Ho letto alcuni articoli dove la retorica "esce dalle fottute pareti" e le vittime chi sono? quelli che le case ci abitano, o meglio ci abitavano perché nel peggiore dei casi ci sono rimasti. Ma questi erano ignari dei rischi? e come potevano non esserlo?

Secondo me non sono per nulla vittime, ma carnefici di loro stessi e della loro famiglia. Da una parte è grave che lo Stato sia silente e accondiscendente per silenzio assenso. Ma dall'altra ci sono coloro che hanno costruito e coloro che hanno comprato quelle case. Troppo facile dire che lo Stato non ha fatto nulla, o che stando in silenzio aveva approvato.

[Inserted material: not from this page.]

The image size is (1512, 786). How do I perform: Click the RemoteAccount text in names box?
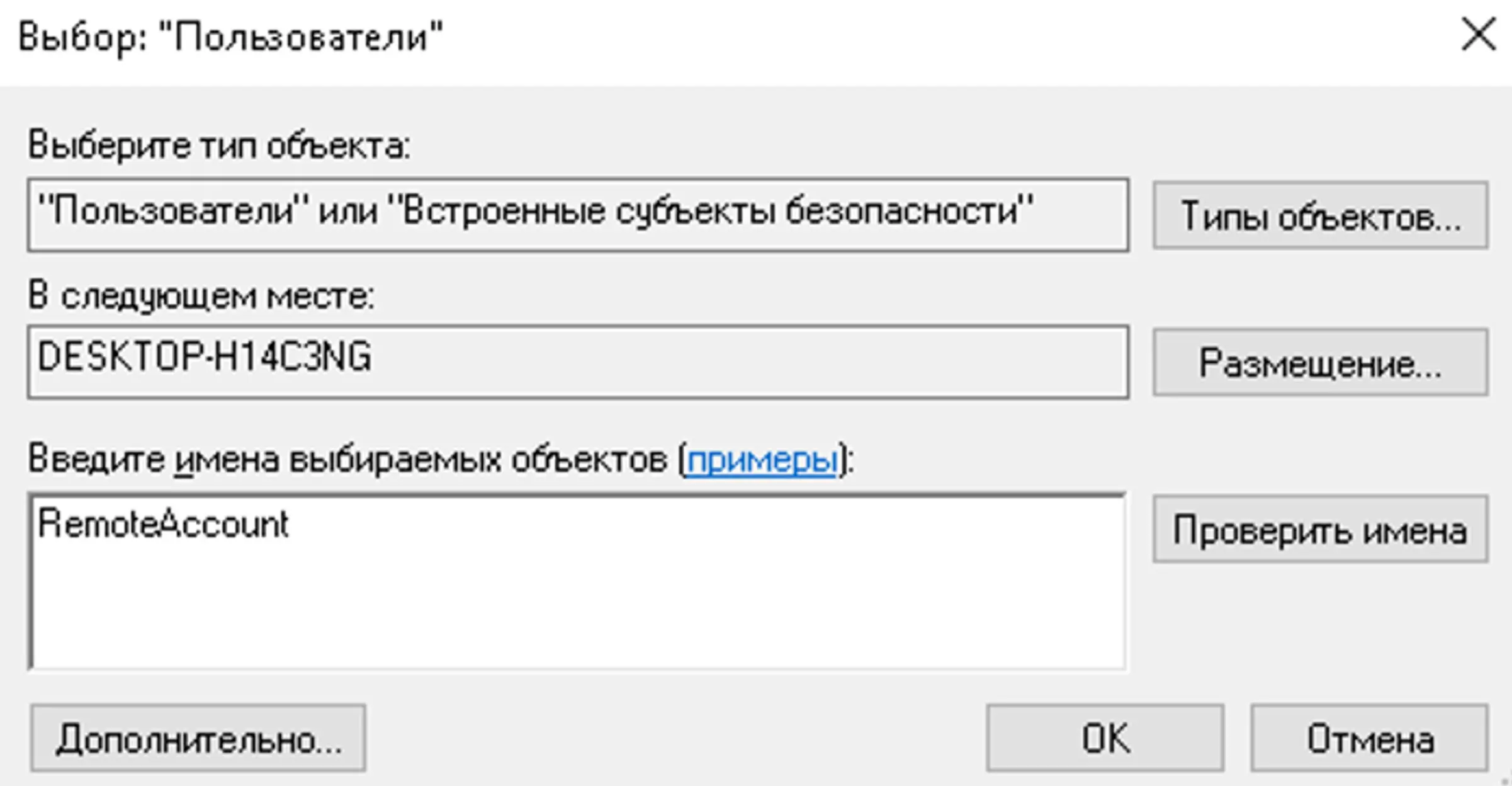pos(163,524)
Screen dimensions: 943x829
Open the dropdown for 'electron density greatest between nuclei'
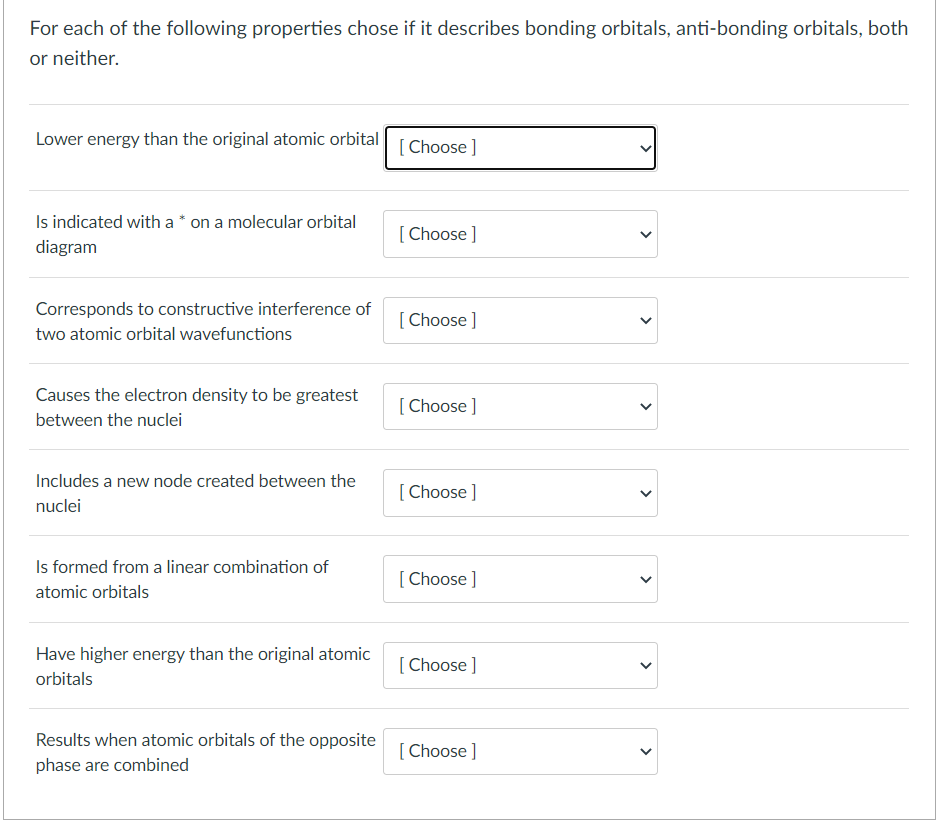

La questione sarebbe anche facile, appunto esiste il certificato di abitabilità e senza i requisiti il Comune non la deve dare, o addirittura revocare. La legge andrebbe potenziata, non hai il certificato telematico di abitabilità? Niente corrente elettrica, niente acqua, niente telefono-internet.

Bisogna superare il ricatto per cui le case abusive esistono come precedente, allora il Comune è tenuto a fare questo o quello. Il problema è che in Italia la prevenzione non è visibile, non porta risultati eclatanti e di conseguenza non porta voti.

Nella mia regione è stata fatta una certosina analisi idrogeologica usando svariate tecnologie che hanno prodotto un modello 3D. Su quello si è simulato il disastro dei disastri facendo emergere dove i problemi potevano verificarsi. Su quei punti poi sono stati fatti lavori. Anni fa proprio in presenza di forte maltempo cadde in un qualche ora l'acqua di oltre 6 mesi, con il risultato di qualche cantina allagata e zero vittime. Lo stesso fronte si sposto verso Ovest, facendo vittime e paralizzando per settimane una nota città.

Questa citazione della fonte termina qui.